-- Required actions --
1. Reproduce the part of the Coolio passage from "In 2006 Weird" to "his Twitter account.".
2. In the passage about Coolio and Weird Al, what photo did Weird Al post with his tribute?

-- Text segment --
________________________

In 2006 Weird Al began working on his short film, Al’s Brain. For the movie, he attempted to get a collection of famous faces to grace the screen. Included in this astounding line-up was Paul McCartney, Patton Oswalt, Thomas Lennon and Fabio.

Weird Al approached Coolio to join in on the fun as well, but he wouldn’t accept the terms of the film.

Coolio later commented saying he wouldn’t join the film because “the zeros wasn’t right,” confirming that he would not have been paid enough.

It seems as if their relationship has remained on good terms, however. After the announcement of Coolio’s death overnight, Weird Al posted a touching tribute on his Twitter account.

Weird Al wrote: “RIP Coolio,” alongside a photo of the two musicians hugging at a book signing.

The singer was not the only person to post tributes for the American star. Ice Cube wrote: “This is sad news. I witness first hand this man’s grind to the top of the industry. Rest In Peace @Coolio.”

Flava Flav added: “Coolio was the West Coast Flavor Flav. He loved telling everyone that. We was supposed to perform together this Tuesday. #RIP my friend.”

MC Hammer joined in to say: “One of the nicest dudes I’ve known. Good people. RIP Coolio.”

________________________

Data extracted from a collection

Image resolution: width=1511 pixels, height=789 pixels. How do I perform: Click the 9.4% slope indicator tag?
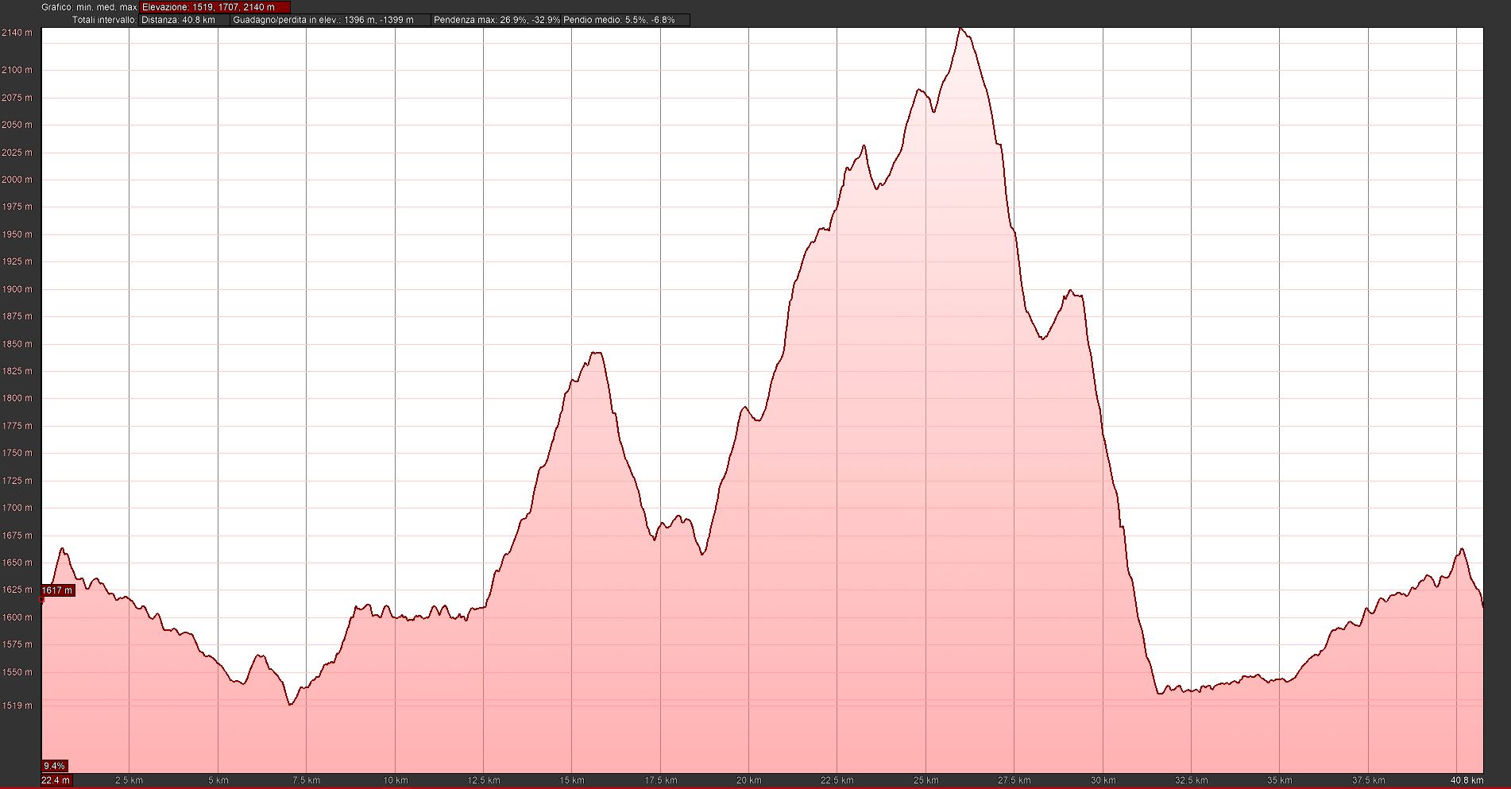pyautogui.click(x=54, y=766)
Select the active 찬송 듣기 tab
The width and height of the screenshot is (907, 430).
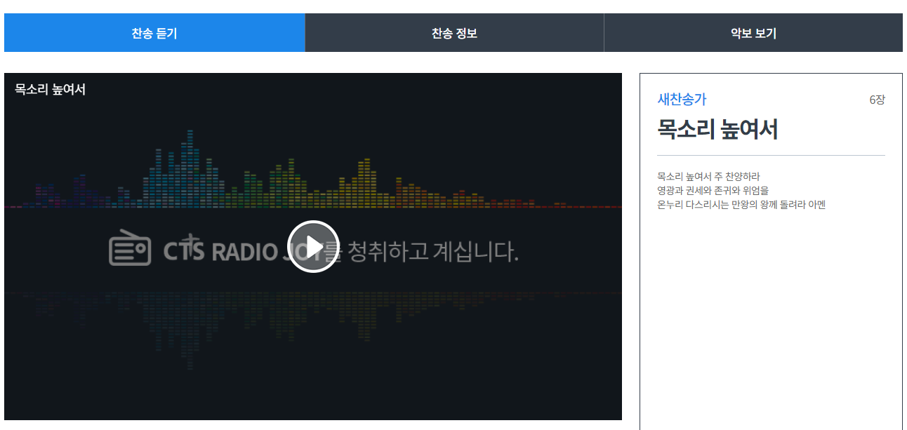(153, 32)
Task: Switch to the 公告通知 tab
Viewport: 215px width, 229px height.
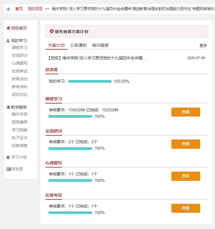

________________________

-- Response list --
1.
In 2006 Weird Al began working on his short film, Al’s Brain. For the movie, he attempted to get a collection of famous faces to grace the screen. Included in this astounding line-up was Paul McCartney, Patton Oswalt, Thomas Lennon and Fabio.

Weird Al approached Coolio to join in on the fun as well, but he wouldn’t accept the terms of the film.

Coolio later commented saying he wouldn’t join the film because “the zeros wasn’t right,” confirming that he would not have been paid enough.

It seems as if their relationship has remained on good terms, however. After the announcement of Coolio’s death overnight, Weird Al posted a touching tribute on his Twitter account.

2. A photo of the two musicians hugging at a book signing.